The development of small granule-containing cell in the superior cervical ganglion was studied by electron microscopic method in human fetuses ranging from 40 mm to 260 mm crown rump length (10 to 30 weeks of gestational age). At 40 mm fetus, the superior cervical ganglion was composed of clusters of undifferentiated cells, primitive neuroblasts, and unmyelinated nerve fibers together with blood vessels. At 90 mm fetus, the superior cervical ganglion consisted of neuroblasts, satellite cell, small granule-containing cells, and unmyelinated nerve fibers. Two morphological types of the small granule-containing cells in the superior cervical ganglion were first indentified at 90 mm fetus, but were rare. Type I granule-containing cell occurred in solitary and had long processes, whereas type II cells tend to appeared in clusters near the blood capillaries. The granule-containing cells were characterized by the presence of dense-cored vesicles ranging from $150{\sim}300nm$ in diameter in both the cell bodies and processes. Other organelles included abundant mitochondria, rough endoplasmic reticulum, neurotubules, and widely distributed ribosomes. The granule-containing cells had long processes similar to those found in principal ganglionic cells. They could be identified by their content in dense-cored vesicles. The small granule-containing cells increased somewhat in size and number with increase of fetal age.
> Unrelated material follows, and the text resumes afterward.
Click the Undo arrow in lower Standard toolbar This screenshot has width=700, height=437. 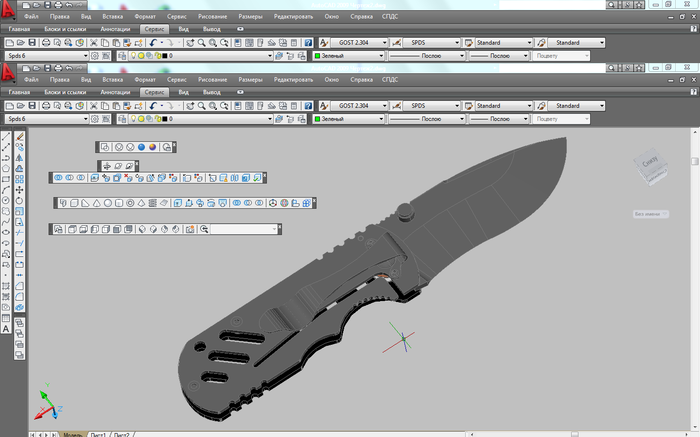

Synaptic contacts were first found on the solitary granule-containing cell at 150 mm fetus. Synaptic contacts between the soma and processes of type I granule-containing cells and preganglionic axon terminals were observed. In addition, synaptic junctions between the processes of granule-containing cells and presumed dendrite of postganglionic neuron were also observed from 150 mm onward. On the basis of these features type I granule-containing cells could be considered as interneurons. The clusters of type II granule-containing cells were located in the interstitial or subcapsular portions of the ganglion, and had short processes which ended in close relation to fenestrated capillaries. Therefore it may be infer that clusters of type II granule-containing cells have an endocrine function.